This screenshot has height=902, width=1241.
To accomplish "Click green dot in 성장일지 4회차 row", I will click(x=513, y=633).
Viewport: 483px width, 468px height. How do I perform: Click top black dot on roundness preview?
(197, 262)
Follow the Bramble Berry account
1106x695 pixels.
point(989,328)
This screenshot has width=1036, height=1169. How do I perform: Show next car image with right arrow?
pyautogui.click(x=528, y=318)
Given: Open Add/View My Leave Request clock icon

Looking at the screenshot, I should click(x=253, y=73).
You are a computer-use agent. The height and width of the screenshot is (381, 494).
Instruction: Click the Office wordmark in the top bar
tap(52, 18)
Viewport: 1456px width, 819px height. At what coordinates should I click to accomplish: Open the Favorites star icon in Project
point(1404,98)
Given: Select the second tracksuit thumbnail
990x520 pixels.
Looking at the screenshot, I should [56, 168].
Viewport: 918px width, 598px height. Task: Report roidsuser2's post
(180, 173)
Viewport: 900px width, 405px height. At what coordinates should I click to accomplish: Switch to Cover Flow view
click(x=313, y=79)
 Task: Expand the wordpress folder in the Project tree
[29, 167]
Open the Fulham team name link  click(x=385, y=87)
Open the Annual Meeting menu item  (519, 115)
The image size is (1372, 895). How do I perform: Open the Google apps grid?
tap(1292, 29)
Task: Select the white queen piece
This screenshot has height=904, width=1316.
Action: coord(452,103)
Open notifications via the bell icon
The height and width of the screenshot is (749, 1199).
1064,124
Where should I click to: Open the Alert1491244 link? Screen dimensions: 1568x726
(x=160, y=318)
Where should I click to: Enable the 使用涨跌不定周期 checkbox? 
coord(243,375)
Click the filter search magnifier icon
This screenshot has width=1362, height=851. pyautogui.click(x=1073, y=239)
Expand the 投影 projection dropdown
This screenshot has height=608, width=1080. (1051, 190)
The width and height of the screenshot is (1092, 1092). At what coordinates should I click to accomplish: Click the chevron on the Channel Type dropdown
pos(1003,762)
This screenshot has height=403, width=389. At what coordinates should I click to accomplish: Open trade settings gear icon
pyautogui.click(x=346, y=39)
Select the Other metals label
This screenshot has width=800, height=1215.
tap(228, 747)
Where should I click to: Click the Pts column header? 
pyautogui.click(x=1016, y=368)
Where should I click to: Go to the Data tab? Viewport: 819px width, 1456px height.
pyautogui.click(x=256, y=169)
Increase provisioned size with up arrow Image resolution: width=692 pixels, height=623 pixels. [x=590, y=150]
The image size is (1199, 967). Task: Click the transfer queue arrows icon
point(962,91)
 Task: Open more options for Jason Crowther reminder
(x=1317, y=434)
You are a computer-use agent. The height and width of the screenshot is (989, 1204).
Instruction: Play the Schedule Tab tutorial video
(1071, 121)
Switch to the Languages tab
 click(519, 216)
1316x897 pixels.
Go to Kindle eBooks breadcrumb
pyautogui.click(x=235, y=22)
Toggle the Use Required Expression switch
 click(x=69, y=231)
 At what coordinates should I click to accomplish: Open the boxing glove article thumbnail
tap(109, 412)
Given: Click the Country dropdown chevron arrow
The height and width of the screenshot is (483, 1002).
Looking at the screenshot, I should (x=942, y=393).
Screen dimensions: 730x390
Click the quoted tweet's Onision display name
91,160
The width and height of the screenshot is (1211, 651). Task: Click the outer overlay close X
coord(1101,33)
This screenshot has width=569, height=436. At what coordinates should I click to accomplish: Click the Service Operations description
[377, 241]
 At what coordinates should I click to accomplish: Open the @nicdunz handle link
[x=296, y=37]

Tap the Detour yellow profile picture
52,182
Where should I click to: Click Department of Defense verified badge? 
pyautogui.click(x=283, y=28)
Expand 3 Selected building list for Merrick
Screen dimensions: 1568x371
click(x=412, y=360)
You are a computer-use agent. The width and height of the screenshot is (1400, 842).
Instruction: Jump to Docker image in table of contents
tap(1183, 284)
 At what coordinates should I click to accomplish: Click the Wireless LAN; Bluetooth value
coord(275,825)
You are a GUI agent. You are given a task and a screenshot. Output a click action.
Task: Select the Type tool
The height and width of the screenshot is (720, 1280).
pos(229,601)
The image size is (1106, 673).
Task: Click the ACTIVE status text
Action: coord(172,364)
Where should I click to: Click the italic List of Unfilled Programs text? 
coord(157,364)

-=-=-=-=-

> What the task requires:
Output exactly the lines of the data that run from the one containing "is (989, 1204)." to the very last line, and no others.

> Output for this exercise:
You are a computer-use agent. The height and width of the screenshot is (989, 1204).
Instruction: Play the Schedule Tab tutorial video
(1071, 121)
Switch to the Languages tab
 click(519, 216)
1316x897 pixels.
Go to Kindle eBooks breadcrumb
pyautogui.click(x=235, y=22)
Toggle the Use Required Expression switch
 click(x=69, y=231)
 At what coordinates should I click to accomplish: Open the boxing glove article thumbnail
tap(109, 412)
Given: Click the Country dropdown chevron arrow
The height and width of the screenshot is (483, 1002).
Looking at the screenshot, I should (x=942, y=393).
Screen dimensions: 730x390
Click the quoted tweet's Onision display name
91,160
The width and height of the screenshot is (1211, 651). Task: Click the outer overlay close X
coord(1101,33)
This screenshot has width=569, height=436. At what coordinates should I click to accomplish: Click the Service Operations description
[377, 241]
 At what coordinates should I click to accomplish: Open the @nicdunz handle link
[x=296, y=37]

Tap the Detour yellow profile picture
52,182
Where should I click to: Click Department of Defense verified badge? 
pyautogui.click(x=283, y=28)
Expand 3 Selected building list for Merrick
Screen dimensions: 1568x371
click(x=412, y=360)
You are a computer-use agent. The width and height of the screenshot is (1400, 842).
Instruction: Jump to Docker image in table of contents
tap(1183, 284)
 At what coordinates should I click to accomplish: Click the Wireless LAN; Bluetooth value
coord(275,825)
You are a GUI agent. You are given a task and a screenshot. Output a click action.
Task: Select the Type tool
The height and width of the screenshot is (720, 1280).
pos(229,601)
The image size is (1106, 673).
Task: Click the ACTIVE status text
Action: coord(172,364)
Where should I click to: Click the italic List of Unfilled Programs text? 
coord(157,364)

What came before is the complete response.